A great percentage of homes in Hawaii do not even have basements. Given the obvious time constraints for people to actually prepare themselves for a catastrophic event of this severity, plus the fact that options for effective shelter were very limited on the island of Oahu anyway, there was widespread panic and the phone system crashed.

We later learned that people were opening manholes in the street and climbing down into the sewers. It also became obvious to us that even if a family had a disaster plan it was basically useless for something of this nature.

Within minutes of receiving this message, my neighbor realized that the air raid sirens were not going off in our area of the island. This helped eliminate some of our fears but things were still tense. Since my neighbor was a doctor, he was getting calls from the hospital on how they should prepare, so he was very occupied. I was thinking about my loved ones and taking stock of my life.

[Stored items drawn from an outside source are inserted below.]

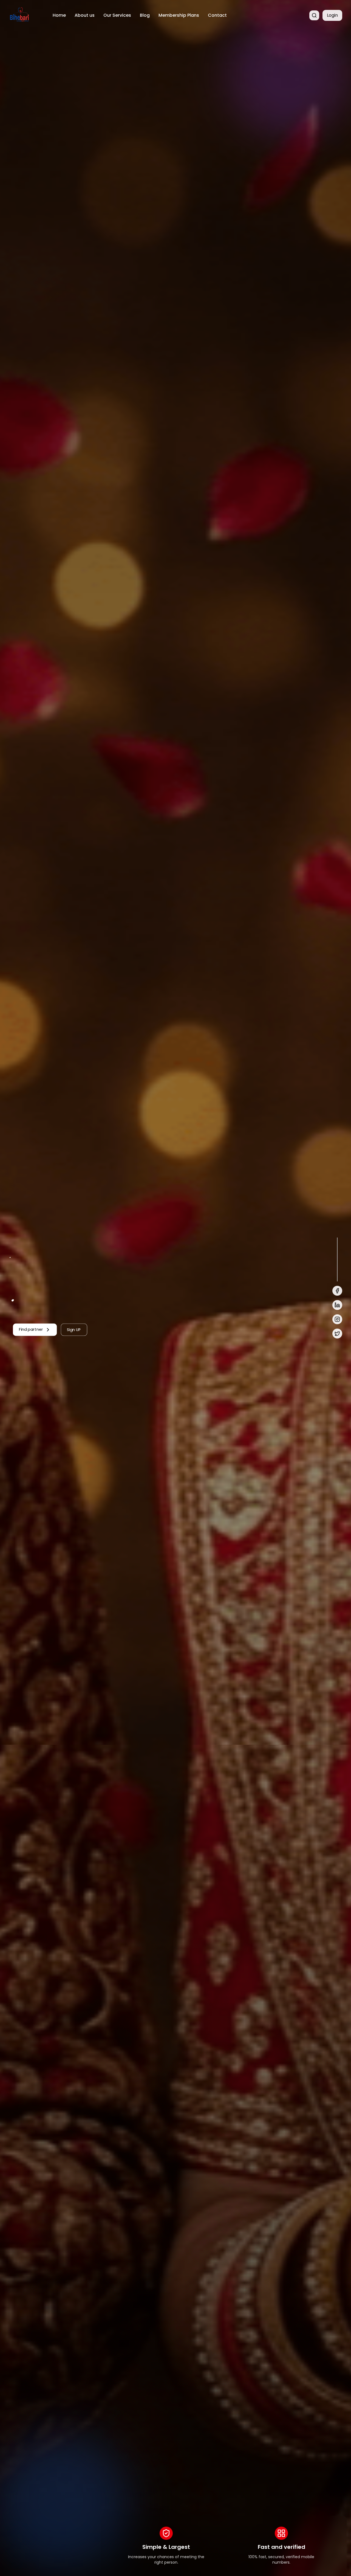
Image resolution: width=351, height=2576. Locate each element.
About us (85, 15)
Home (59, 15)
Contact (217, 15)
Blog (145, 15)
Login (332, 15)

At exactly 8:45 a.m. I received another “high” extreme alert on my cellphone that read “There is no missile threat or danger to the State of Hawaii. Repeat. False alarm.” We could finally relax but wondered how this could have happened. Was the system hacked? Was this alert from the military? What went wrong?

It turned out that this entire incident was caused by a single person in the Hawaii Emergency Management Agency clicking a computer mouse for a real alert when they were supposed to press the one for a test of the system, even though the screen said a real alert would go out.

As soon as they realized the mistake they saw they could not simply press another button nor send out an automatic message canceling the alert. This had to be done manually within the system and it took 38 minutes. In this day and age, this is amazing.

After the all clear, the authorities immediately began the “blame game” as well as scrambling to develop plans that, hopefully, will ensure that this type of mistake will never happen again in Hawaii or anywhere else in the United States.

The potential of a nuclear attack is a serious subject. A year ago this threat was presented to me first hand. It is a stark reminder to me now of how incredibly unprepared we are, in our country, in the event of a real attack of this nature.

I am back in Kailua, Hawaii, again this year. These days are much less stressful and more relaxing than a year ago. I never want to go through another experience like that again. This was a life-altering experience for me as well as all the residents of Hawaii.

Michael Hall, of Orchard Park, is a former school superintendent and Navy helicopter pilot.